::: Extracted data

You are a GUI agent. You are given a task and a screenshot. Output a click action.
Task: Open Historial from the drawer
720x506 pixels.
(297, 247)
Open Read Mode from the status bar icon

::::::
::: Extracted data

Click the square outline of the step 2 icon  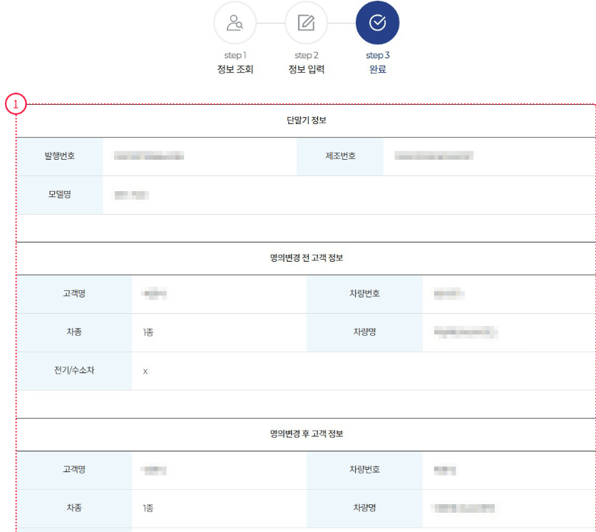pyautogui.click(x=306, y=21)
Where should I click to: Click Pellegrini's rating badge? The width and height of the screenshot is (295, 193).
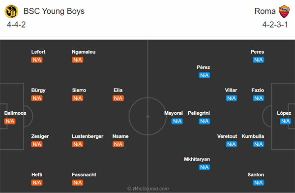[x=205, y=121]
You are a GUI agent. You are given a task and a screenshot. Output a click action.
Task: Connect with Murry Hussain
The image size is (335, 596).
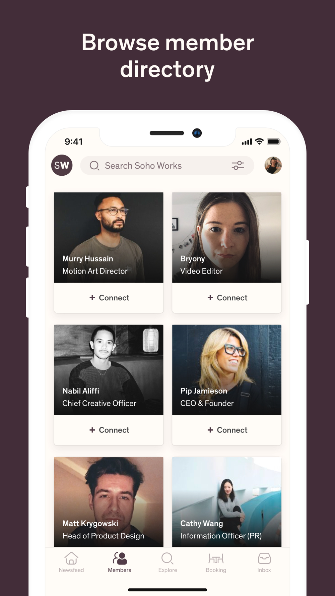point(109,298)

::::::
::: Extracted data

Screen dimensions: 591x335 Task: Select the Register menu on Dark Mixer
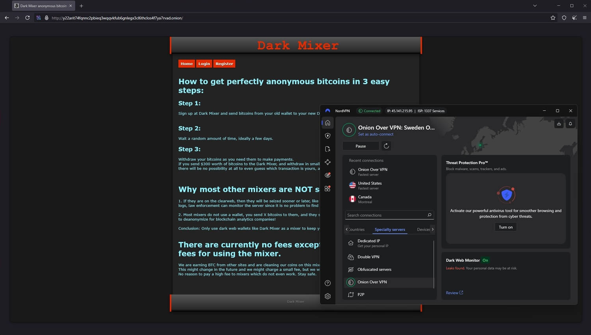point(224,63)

::::::

Task instructions:
Determine the number of lines in the entries that contain "Open", then write that number alone.

Reply to the task:
2